Anyone else who has seen these fliers may have noticed the same thing. They have a “female” symbol on top and are flanked down each side with purple and green ribbons. While some fliers did have good information about how to avoid sexual harassment or dangerous situations that might encourage it, the demographic was all wrong.

All of the fliers I found around campus were directed towards women. They all included language such as “Tell her,” “Respect her.” or “Encourage her.” There was not a single pronoun that was either ambiguous or male-oriented. I realize, of course, that many believe that men cannot be raped for simple biological reasons, and that opinion varies from individual to individual. I will not try to argue for or against it here, but there are other reasons why this upsets me.

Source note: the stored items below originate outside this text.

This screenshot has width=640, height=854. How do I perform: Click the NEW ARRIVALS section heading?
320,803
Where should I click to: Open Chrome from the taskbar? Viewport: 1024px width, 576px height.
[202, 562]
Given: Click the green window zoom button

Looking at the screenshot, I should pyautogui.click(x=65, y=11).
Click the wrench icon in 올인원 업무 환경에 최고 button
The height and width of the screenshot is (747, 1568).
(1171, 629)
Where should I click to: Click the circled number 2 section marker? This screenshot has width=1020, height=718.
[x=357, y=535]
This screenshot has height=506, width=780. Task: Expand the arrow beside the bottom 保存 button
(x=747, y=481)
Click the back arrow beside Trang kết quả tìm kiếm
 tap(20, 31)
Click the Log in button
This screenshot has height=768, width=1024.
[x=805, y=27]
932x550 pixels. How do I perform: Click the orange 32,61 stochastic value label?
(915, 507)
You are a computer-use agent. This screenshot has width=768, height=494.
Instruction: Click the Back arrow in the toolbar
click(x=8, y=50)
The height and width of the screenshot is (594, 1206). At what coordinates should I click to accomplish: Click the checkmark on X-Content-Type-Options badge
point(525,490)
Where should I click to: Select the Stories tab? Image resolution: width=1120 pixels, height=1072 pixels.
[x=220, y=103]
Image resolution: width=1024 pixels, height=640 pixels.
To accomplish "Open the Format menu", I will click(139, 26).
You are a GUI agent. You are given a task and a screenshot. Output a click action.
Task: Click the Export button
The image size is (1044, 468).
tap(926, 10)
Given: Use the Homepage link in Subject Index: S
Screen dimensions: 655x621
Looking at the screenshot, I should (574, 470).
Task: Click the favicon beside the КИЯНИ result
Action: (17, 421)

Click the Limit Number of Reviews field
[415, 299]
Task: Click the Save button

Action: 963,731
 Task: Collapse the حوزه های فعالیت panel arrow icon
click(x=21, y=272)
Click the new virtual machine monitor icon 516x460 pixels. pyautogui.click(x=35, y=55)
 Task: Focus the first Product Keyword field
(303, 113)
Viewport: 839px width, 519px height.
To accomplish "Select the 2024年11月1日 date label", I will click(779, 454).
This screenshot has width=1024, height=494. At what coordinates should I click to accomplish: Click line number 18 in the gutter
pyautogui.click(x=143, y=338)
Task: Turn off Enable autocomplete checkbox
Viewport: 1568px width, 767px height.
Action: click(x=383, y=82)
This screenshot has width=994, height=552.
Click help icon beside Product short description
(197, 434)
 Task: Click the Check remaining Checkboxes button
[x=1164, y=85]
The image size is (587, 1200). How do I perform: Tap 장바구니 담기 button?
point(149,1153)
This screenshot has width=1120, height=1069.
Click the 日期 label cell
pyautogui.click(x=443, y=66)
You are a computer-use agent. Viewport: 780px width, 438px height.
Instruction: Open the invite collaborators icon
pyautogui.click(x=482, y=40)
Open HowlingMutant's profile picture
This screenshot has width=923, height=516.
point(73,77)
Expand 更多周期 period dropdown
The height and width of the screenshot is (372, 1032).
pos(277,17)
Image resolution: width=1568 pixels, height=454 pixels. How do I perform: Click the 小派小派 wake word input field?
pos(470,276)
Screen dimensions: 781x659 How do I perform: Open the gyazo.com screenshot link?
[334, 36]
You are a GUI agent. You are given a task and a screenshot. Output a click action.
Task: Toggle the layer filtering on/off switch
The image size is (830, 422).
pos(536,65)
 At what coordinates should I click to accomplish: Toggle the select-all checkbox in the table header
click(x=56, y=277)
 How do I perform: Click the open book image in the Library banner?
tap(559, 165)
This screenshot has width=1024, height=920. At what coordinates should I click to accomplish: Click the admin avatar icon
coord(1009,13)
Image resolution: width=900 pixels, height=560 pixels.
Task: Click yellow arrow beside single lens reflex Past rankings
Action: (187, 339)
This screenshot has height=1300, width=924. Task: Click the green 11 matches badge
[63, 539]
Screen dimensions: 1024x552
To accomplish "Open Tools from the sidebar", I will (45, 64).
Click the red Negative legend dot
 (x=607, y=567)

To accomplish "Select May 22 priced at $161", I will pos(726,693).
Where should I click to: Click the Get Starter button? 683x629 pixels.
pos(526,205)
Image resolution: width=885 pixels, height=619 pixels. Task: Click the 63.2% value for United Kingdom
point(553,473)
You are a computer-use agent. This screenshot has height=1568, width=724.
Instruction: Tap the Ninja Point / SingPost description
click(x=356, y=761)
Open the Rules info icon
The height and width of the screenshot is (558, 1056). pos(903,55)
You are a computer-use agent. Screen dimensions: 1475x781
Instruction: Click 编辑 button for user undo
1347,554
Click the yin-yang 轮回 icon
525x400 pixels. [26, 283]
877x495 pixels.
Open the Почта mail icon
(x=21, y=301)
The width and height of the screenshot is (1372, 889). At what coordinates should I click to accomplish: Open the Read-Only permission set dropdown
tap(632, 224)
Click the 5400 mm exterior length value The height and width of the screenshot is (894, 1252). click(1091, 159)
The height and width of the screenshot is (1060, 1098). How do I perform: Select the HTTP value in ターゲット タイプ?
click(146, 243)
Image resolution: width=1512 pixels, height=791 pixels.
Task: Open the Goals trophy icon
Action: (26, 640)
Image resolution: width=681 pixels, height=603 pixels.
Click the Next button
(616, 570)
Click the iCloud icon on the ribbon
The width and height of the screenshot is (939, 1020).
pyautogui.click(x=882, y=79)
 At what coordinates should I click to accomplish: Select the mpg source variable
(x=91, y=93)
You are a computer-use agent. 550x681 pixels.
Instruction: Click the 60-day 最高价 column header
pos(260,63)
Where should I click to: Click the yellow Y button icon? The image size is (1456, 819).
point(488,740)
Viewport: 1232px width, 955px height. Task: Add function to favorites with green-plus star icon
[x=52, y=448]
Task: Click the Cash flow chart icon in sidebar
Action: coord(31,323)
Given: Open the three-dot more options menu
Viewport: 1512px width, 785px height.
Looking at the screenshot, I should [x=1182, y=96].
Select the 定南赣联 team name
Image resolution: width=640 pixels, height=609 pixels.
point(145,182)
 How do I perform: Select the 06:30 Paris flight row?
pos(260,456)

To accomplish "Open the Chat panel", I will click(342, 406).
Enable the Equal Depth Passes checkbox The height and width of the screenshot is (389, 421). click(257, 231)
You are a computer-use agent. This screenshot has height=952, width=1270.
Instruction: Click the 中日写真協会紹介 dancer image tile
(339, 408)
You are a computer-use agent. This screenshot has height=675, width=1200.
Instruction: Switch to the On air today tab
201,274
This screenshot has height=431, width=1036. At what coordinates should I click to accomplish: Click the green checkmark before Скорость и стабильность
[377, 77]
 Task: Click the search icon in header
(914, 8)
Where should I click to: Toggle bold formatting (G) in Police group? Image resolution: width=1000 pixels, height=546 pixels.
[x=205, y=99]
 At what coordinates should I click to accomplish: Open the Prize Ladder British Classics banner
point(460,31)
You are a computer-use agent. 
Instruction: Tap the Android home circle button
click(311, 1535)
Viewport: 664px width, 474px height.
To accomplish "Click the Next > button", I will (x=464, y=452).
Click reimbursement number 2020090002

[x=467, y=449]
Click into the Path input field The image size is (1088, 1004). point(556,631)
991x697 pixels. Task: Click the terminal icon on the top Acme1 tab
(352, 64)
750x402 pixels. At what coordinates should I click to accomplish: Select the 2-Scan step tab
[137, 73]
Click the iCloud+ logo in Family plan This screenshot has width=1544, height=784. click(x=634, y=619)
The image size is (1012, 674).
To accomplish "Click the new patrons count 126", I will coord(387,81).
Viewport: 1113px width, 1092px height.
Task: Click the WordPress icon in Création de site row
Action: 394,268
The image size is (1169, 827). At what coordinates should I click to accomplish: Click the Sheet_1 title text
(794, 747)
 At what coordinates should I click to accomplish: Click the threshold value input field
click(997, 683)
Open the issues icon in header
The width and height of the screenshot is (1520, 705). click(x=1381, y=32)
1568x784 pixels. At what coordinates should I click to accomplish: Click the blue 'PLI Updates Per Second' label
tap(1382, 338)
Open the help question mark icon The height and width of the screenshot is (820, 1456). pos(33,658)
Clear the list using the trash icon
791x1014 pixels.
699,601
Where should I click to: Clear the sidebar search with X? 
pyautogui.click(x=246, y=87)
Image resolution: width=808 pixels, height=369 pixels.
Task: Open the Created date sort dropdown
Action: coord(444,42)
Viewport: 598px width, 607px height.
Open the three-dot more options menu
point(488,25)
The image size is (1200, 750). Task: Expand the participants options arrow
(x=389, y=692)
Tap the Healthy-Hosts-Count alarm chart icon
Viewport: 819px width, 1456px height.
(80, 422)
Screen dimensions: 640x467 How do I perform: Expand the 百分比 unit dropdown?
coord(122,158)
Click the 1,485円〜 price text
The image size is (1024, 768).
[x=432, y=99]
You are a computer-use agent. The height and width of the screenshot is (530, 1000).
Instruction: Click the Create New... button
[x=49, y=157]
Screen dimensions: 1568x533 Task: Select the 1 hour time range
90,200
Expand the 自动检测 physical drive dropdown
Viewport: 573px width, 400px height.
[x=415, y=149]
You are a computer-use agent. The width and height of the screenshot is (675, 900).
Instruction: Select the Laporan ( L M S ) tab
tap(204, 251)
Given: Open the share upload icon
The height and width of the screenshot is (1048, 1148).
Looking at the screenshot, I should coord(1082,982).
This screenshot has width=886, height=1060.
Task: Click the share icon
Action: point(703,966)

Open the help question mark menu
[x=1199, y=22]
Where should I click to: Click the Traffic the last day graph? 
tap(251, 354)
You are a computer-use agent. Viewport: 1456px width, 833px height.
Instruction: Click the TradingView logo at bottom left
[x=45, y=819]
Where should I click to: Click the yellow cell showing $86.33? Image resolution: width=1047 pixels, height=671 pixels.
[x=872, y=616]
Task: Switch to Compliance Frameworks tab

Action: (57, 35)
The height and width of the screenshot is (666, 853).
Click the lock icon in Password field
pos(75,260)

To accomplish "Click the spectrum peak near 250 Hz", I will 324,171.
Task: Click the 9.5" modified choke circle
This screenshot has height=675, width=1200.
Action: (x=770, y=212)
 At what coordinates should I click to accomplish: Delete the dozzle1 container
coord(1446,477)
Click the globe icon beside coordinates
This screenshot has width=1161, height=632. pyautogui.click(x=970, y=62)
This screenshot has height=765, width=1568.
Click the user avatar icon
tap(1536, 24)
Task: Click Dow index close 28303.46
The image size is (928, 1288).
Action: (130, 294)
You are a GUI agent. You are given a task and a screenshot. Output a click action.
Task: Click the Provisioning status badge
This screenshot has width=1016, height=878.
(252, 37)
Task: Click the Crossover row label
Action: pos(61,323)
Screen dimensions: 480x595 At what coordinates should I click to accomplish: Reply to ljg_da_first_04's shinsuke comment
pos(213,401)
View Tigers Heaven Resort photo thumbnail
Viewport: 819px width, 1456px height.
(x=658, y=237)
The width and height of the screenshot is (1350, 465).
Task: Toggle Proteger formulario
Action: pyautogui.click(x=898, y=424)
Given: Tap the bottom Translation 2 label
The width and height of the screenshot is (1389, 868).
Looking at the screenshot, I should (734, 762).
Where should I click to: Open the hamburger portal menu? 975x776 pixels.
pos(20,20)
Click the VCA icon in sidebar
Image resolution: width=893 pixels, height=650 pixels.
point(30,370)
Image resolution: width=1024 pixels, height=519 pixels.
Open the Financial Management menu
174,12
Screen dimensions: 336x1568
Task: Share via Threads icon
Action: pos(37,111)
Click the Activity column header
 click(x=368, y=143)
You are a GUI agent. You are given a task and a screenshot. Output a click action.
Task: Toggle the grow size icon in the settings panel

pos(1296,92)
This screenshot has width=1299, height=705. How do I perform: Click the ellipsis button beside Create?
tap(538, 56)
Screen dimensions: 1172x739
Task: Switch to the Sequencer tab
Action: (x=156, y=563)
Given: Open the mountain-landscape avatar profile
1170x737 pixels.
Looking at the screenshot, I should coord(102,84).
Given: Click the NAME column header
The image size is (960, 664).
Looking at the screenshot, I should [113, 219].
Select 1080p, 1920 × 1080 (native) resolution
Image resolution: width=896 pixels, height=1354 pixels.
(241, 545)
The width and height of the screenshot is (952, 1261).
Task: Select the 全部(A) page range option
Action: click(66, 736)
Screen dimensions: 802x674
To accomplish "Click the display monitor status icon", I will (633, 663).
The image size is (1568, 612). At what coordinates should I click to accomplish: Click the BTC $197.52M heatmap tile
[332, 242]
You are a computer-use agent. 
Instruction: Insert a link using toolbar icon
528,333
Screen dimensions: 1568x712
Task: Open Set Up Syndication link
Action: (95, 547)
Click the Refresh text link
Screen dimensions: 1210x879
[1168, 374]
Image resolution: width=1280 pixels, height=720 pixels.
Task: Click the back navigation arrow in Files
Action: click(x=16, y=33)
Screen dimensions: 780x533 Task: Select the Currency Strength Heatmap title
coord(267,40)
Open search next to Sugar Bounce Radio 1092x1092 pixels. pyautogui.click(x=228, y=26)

While many believe men cannot be legitimately raped, they can be sexually harassed, especially in the workplace and that, according to the UMaine Policy on Relationship Abuse and the Workplace, is prohibited. Men can be harassed and teased by bosses, professors or coworkers just as easily as women can, yet the fliers posted by Campus Safety Project do not reflect that. One flier even went so far as to describe the typical type of male that women should be wary of – yet we hear constantly about female teachers who sleep with their male students. That alone should be proof enough that sexual harassment against men does exist in at least one form, if not more.

Safe Campus Project reported that there are 226 sexual assaults at UMaine every year, according to estimates of the Department of Justice. We don’t know how many of those are men, but it’s probably safe to assume that for every 226 women that are sexually attacked or harassed, there’s at least one man who suffers the same. Excluding men from public announcements about sexual harassment makes it more difficult for men to come foreward with their testimonies, and of course makes the idea of men being sexually harassed even more alien than it already is.

The Safe Campus Project has agreed. Even though their recently posted fliers may not have included all victims, their services are available for anyone who needs them, regardless of gender. Victims are encouraged to report crimes or simply to get support that they might need. We here at UMaine need to send a message that no type of sexual harassment against anyone will be tolerated, it is never the victim’s fault – be it a man or a woman – and it is never OK.

Megan Neff is a second-year journalism major.